=== DATA SUPPLIED ===

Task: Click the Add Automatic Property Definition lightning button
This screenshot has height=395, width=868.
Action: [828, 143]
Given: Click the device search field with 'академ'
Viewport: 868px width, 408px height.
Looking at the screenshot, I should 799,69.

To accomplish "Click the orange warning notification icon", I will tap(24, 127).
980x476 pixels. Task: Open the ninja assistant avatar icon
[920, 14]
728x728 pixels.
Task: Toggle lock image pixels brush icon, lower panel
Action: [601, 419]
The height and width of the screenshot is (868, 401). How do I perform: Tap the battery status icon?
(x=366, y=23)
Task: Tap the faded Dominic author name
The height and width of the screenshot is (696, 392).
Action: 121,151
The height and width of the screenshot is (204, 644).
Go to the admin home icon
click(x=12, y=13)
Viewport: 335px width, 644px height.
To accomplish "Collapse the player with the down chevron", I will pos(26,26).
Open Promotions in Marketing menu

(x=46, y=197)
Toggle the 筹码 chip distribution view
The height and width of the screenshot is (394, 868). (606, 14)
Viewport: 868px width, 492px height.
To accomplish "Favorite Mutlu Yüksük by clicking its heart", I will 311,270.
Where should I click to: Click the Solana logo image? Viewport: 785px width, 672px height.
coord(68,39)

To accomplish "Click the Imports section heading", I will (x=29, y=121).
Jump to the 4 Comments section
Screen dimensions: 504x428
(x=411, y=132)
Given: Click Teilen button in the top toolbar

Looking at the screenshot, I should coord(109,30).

===

## TRY IT:
Make a tally of the lines in this material that hold the string "section", then give that number without any other words.

## ANSWER BOX:
2